### Exercise instructions
Please write out exactly the lines of the data below from the line holding "politikom privatnosti (106, 2500)" through the line holding "[Sljedeći] (184, 942)", and leave out the rest.

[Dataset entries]
· · · · ·

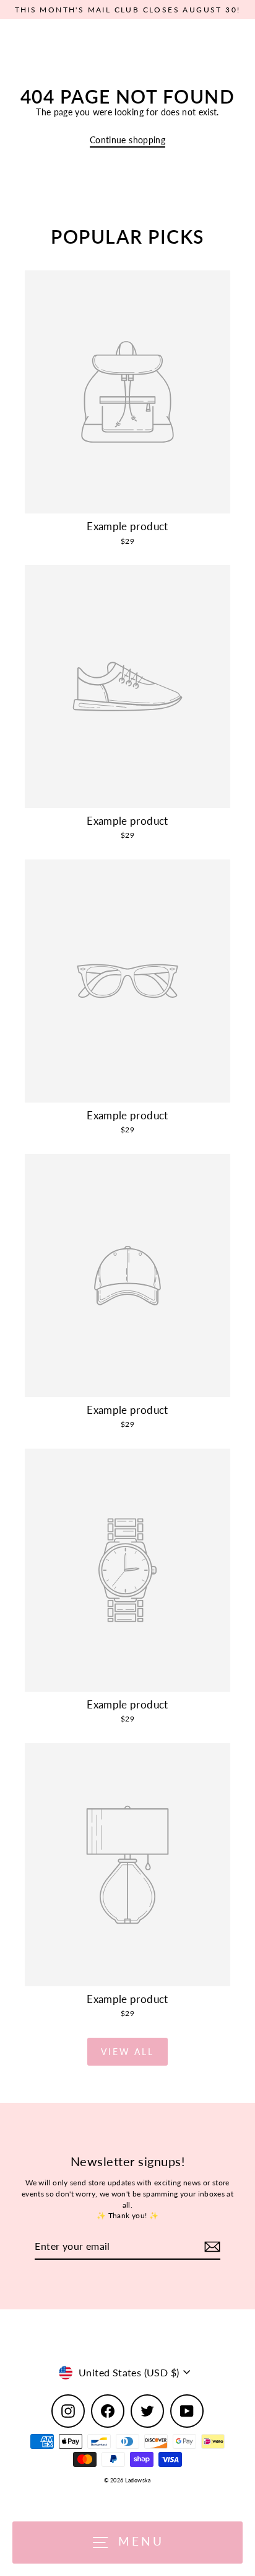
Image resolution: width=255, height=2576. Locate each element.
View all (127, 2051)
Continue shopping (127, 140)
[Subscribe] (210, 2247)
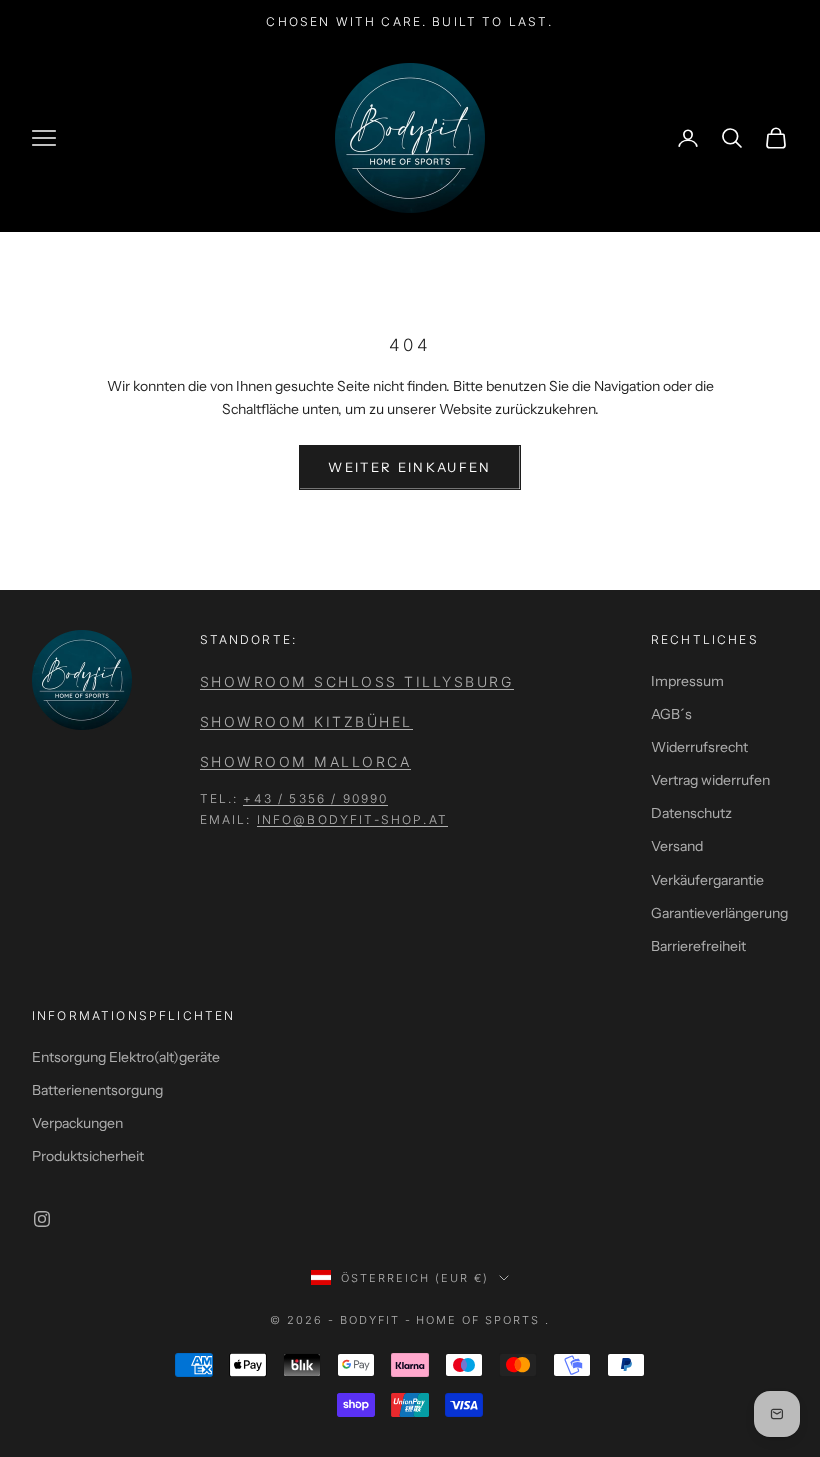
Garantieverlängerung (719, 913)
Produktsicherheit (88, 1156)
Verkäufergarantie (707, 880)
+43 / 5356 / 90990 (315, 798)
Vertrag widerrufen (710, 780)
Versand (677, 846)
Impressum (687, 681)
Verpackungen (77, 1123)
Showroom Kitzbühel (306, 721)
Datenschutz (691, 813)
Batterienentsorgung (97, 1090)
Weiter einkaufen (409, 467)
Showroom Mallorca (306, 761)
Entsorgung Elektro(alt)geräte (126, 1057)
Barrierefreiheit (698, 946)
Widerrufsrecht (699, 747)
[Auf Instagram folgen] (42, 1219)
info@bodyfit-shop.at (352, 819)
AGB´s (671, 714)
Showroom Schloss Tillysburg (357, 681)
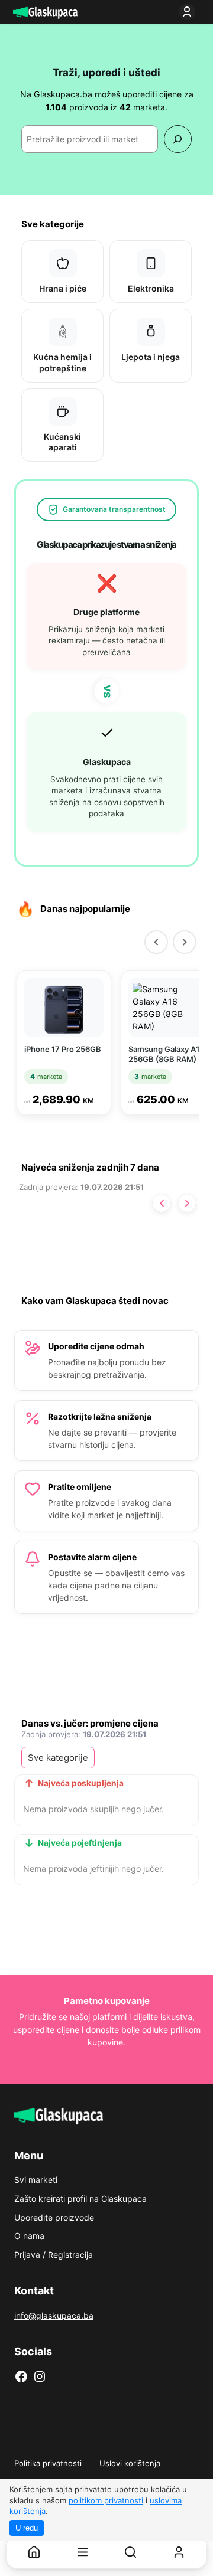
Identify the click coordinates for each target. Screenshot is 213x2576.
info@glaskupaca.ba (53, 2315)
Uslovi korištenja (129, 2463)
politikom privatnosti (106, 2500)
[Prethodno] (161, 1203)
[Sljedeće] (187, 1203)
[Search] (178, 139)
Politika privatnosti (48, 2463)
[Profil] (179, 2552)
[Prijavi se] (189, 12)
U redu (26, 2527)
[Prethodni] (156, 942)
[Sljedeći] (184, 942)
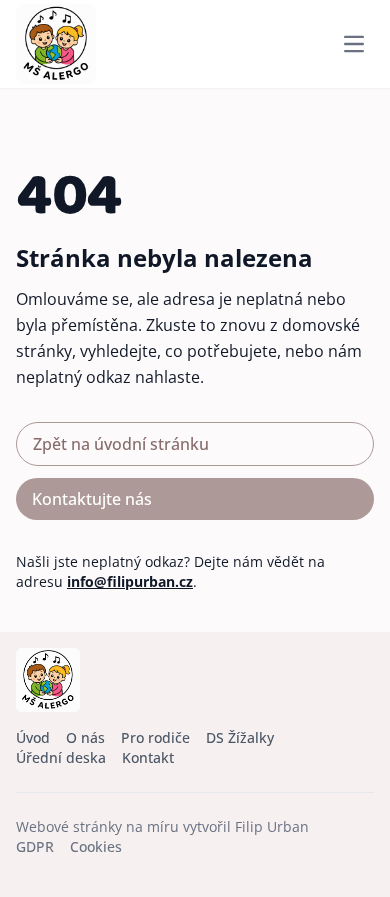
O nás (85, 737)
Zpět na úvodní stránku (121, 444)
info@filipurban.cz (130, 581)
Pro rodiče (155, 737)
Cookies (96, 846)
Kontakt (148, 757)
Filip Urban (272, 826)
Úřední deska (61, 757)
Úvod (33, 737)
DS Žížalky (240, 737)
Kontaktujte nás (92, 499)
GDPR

· · · · ·

### Solved exercise
politikom privatnosti (106, 2500)
[Prethodno] (161, 1203)
[Sljedeće] (187, 1203)
[Search] (178, 139)
Politika privatnosti (48, 2463)
[Profil] (179, 2552)
[Prijavi se] (189, 12)
U redu (26, 2527)
[Prethodni] (156, 942)
[Sljedeći] (184, 942)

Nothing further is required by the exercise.